In “What the Internet is Doing to Our Brains: Is Google Making Us Stupid?” Nicholas Carr’s thesis is our use of the Internet is turning us into a species of shallow thinkers. In his article, Carr discusses how the internet is changing the way we think and how we use are minds. He talks about his own experience and other individuals who are starting to find it difficult to read long articles. He also discusses how the internet is eligibly changing the way are brains function and receives information.
For more than ten years, Carr has spent a great deal of his time online, searching, surfing, and sometimes adding to the internet’s archives. Research now takes minutes, instead of days going through information in a library room. Even when Carr is not working he is more than likely on the internet, reading, sending e-mails, watching videos, etc. His mind expects to promptly receive information, the same way it is delivered online. It seems that the internet is hindering Carr’s ability to concentrate and contemplate.
Bruce Fieldman is a blogger who regularly blogs about the use of computers in medicine. Fieldman expresses how the internet has altered his mental habit.
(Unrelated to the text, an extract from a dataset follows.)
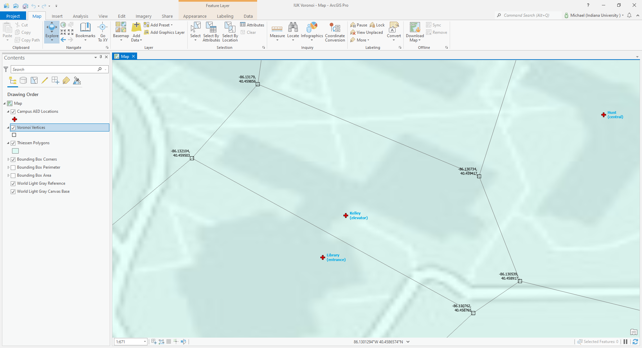Switch to the Analysis ribbon tab
The width and height of the screenshot is (642, 348).
click(80, 16)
He can no longer read a long article anymore, just reading 3 – 4 paragraphs has become a challenge. Fieldman jumps from source to source online, skimming through short passages, which, a pathologist who is on the faculty at the University of Michigan Medical School, refers to Fieldman’s thinking as having a staccato quality.
Maryanne Wolf is a developmental psychologist at Tufts University. Reading does not come naturally for humans; we have to teach our minds to translate the characters of the language we understand. Wolf believes that “we are what we read,” our internet style, efficiency, and immediacy have hindered our ability for deep reading. Now-a-days, we are just simply decoding information we read, not understanding the text.